Throwing us off and making us believe this might have been an attack was another apparent symptom we observed: Cloudflare’s status page went down. The status page is hosted completely off Cloudflare’s infrastructure with no dependencies on Cloudflare. While it turned out to be a coincidence, it led some of the team diagnosing the issue to believe that an attacker may be targeting both our systems as well as our status page.
Here they got bit by a co-incident, an unrelated failure of their status page that led them to believe (reasonably!) that the problem must have been external.
I’m still curious as to what happened with their status page. The error message they were getting mentions CloudFront, so I assume they were hosting their status page on AWS. But their writeup doesn’t go into any additional detail on what the status page failure mode was.
But the general takeaway here is that even the most experienced operators are going to take longer to deal with a complex, novel failure mode, precisely because it is complex and novel! As the resilience engineering folks say, prepare to be surprised! (Because I promise, it’s going to happen).

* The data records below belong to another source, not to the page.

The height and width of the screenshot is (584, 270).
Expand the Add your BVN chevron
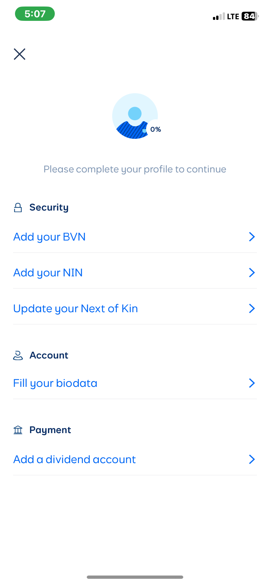(252, 237)
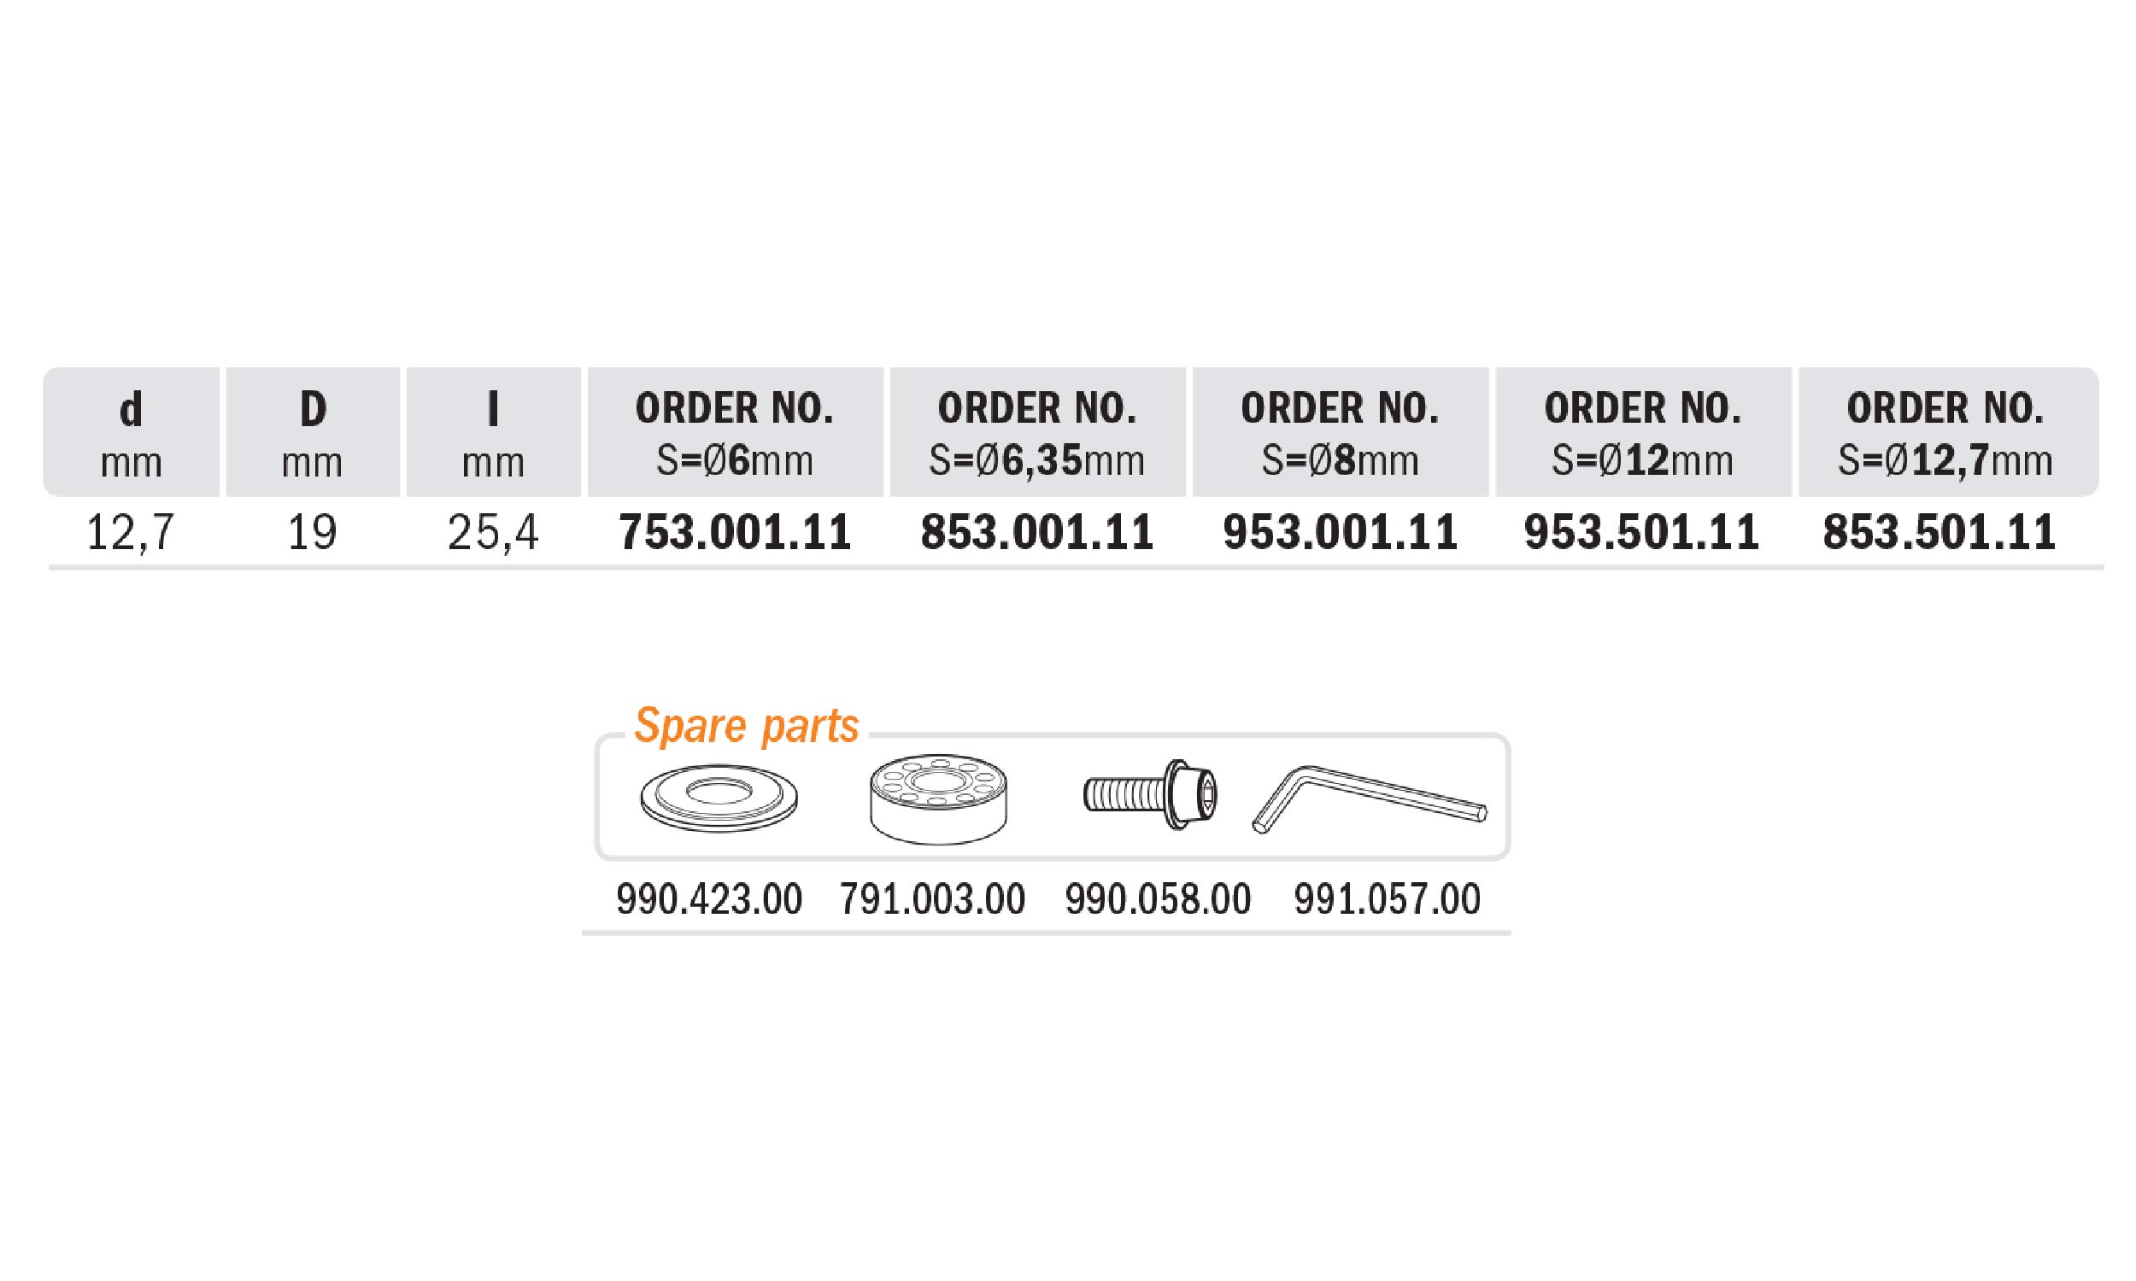This screenshot has width=2136, height=1281.
Task: Click the 'd mm' column header
Action: [131, 432]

A plea: assume local rationalityThe writeup included a screenshot of the code that had an unhandled error. Unfortunately, there’s nothing in the writeup that tells us what the programmer was thinking when they wrote that code.

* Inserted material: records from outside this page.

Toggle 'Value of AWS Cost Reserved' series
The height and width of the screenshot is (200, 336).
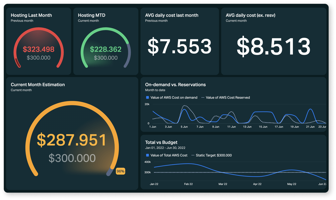228,97
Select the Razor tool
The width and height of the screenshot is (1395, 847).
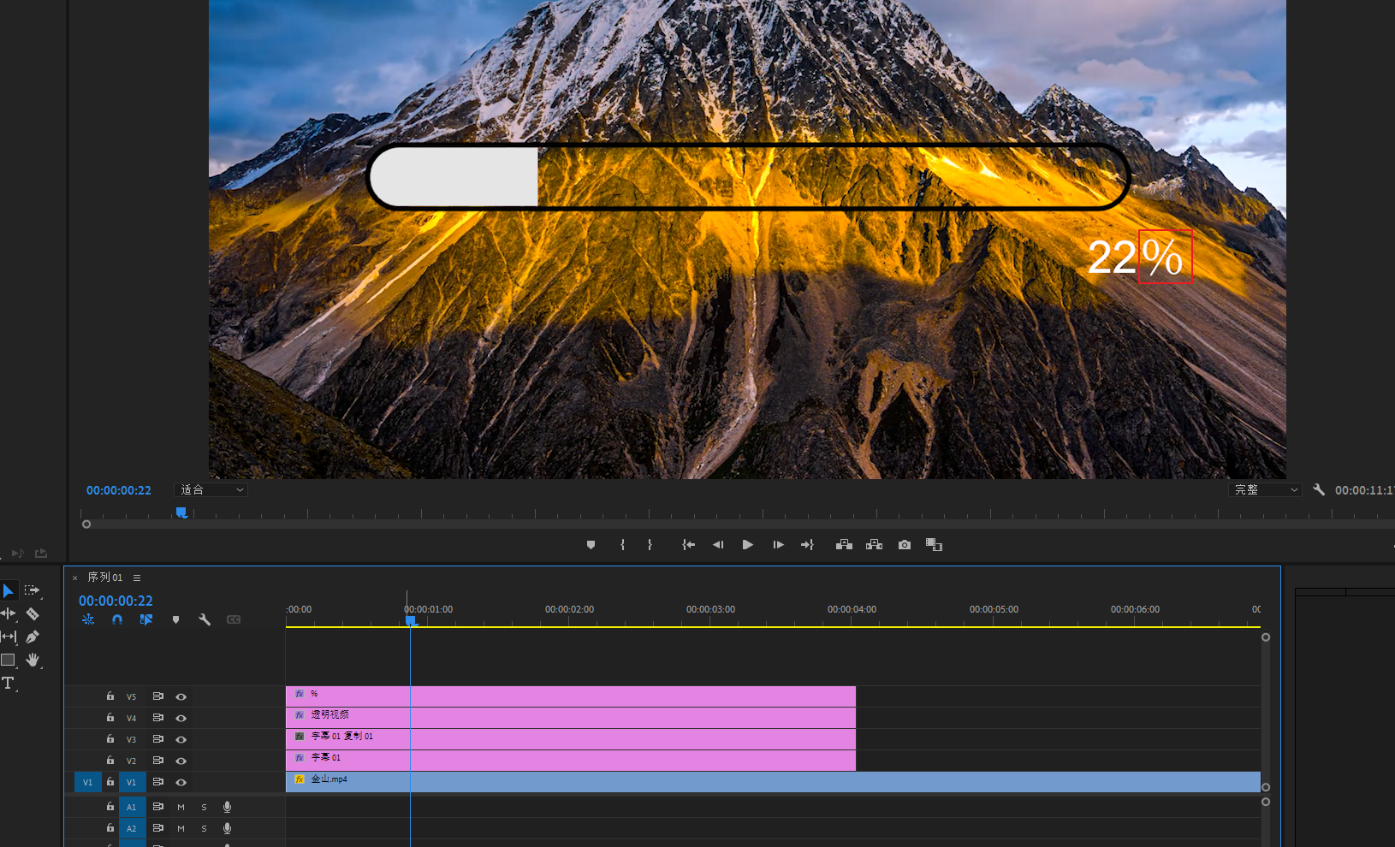(x=33, y=613)
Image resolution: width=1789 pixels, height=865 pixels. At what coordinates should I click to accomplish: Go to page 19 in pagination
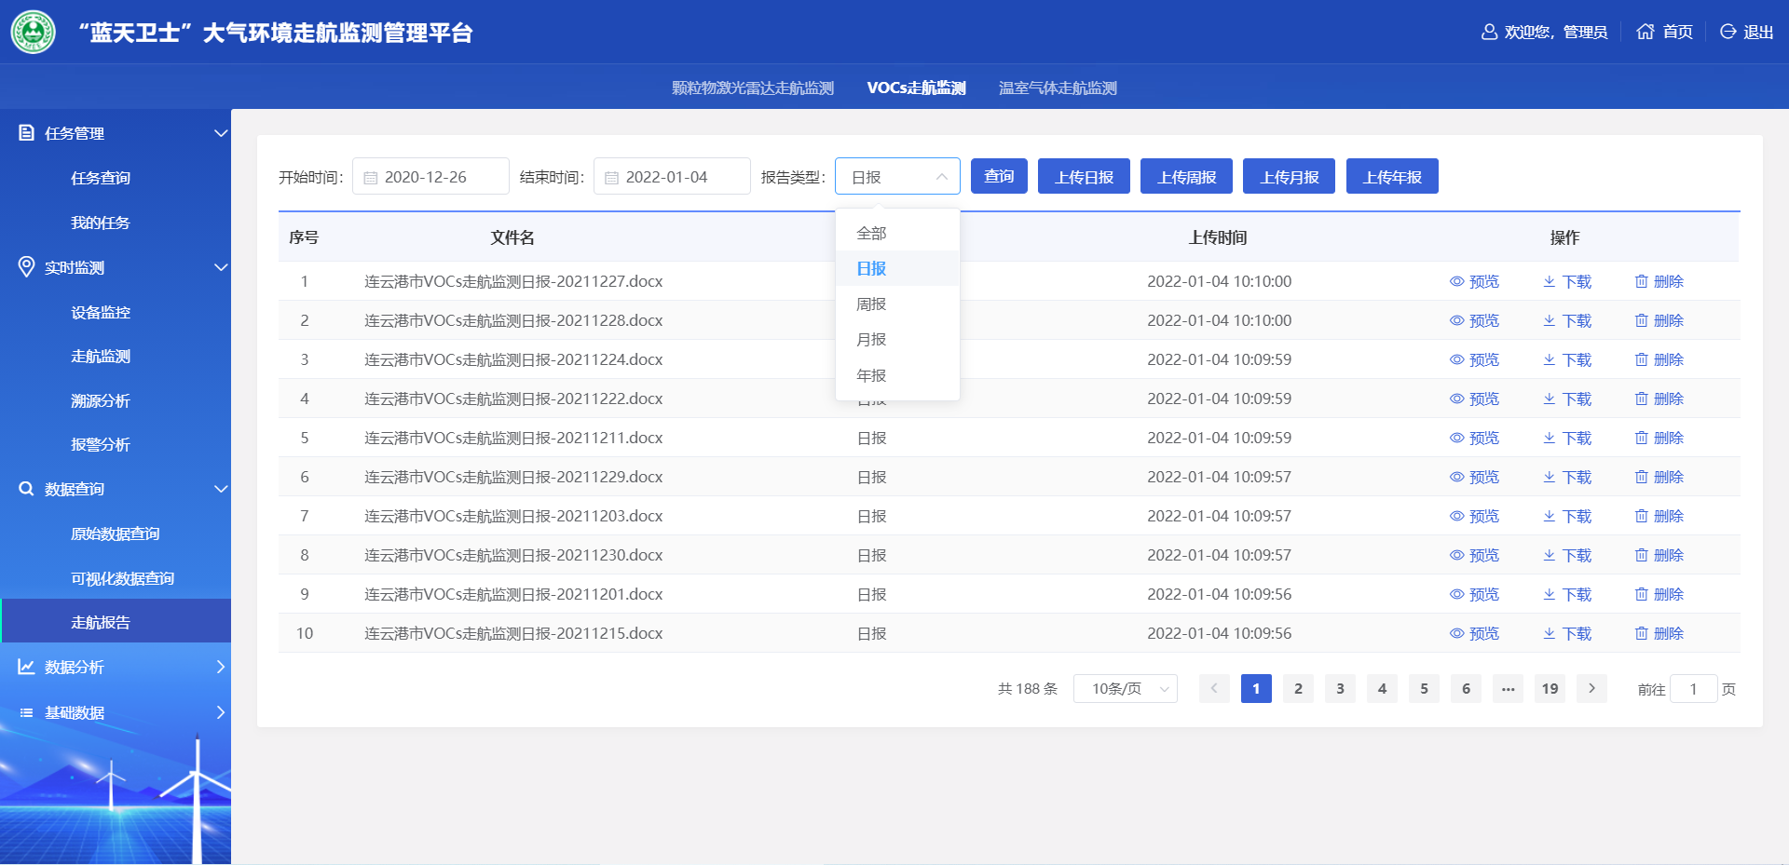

In the absence of any additional information, a natural human reaction is to just assume that the programmer was sloppy. But if you want to actually understand how these sorts of incidents actually happen, you have to fight this reaction.

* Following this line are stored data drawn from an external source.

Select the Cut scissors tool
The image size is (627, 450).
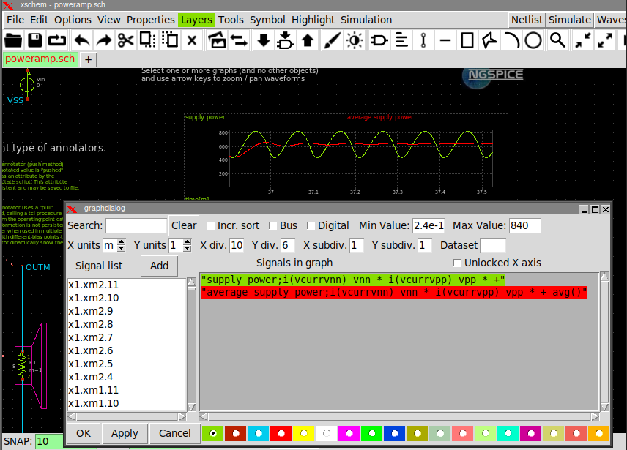[x=126, y=40]
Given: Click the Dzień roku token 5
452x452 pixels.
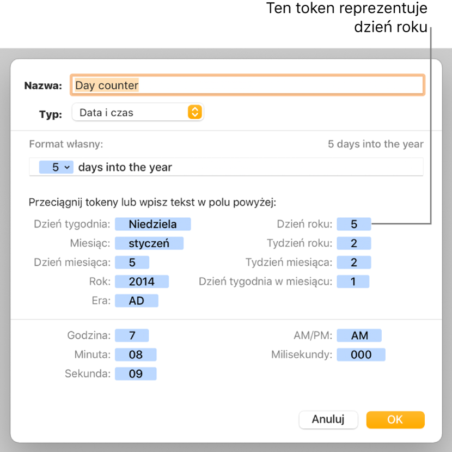Looking at the screenshot, I should (x=354, y=224).

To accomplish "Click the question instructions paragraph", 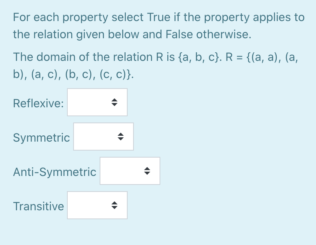I will coord(156,25).
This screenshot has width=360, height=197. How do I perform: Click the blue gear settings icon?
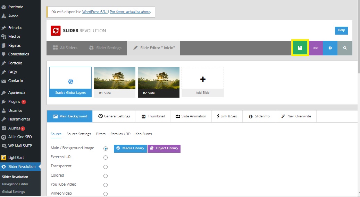[330, 48]
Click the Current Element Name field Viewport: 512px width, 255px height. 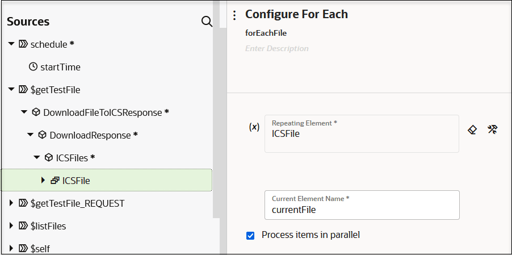(x=361, y=210)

People always make decisions that make sense to them in the moment, based on what they know and what constraints they are operating under. After all, if that wasn’t true, then they wouldn’t have made that decision. The only we can actually understand the conditions that enable incidents, we need to try as hard as we can to put ourselves into the shoes of the person who made that call, to understand what their frame of mind was at the moment.
If we don’t do that, we risk the problem of distancing through differencing. We say, “oh, those devs were bozos, I would never have made that kind of mistake”. This is a great way to limit how much you can learn from an incident.
Detailed public writeups as evidence of good engineeringThe writeup produced by Cloudflare (signed by the CEO, no less!) was impressively detailed. It even includes a screenshot of a snippet of code that contributed to the incident! I can’t recall ever reading another public writeup with that level of detail.
Companies generally err on the side of saying less rather than more. After all, if you provide more detail, you open yourself up to criticism that the failure was due to poor engineering. The fewer details you provide, the fewer things people can call you out on. It’s not hard to find people online criticizing Cloudflare online using the details they provided as the basis for their criticism.
Now, I think it would advance our industry if people held the opposite view: the more details that are provided an incident writeup, the higher esteem we should hold that organization. I respect Cloudflare is an engineering organization a lot more precisely because they are willing to provide these sorts of details. I don’t want to hear what Cloudflare should have done from people who weren’t there, I want to hear us hold other companies up to Cloudflare’s standard for describing the details of a failure mode and the inherently confusing nature of incident response.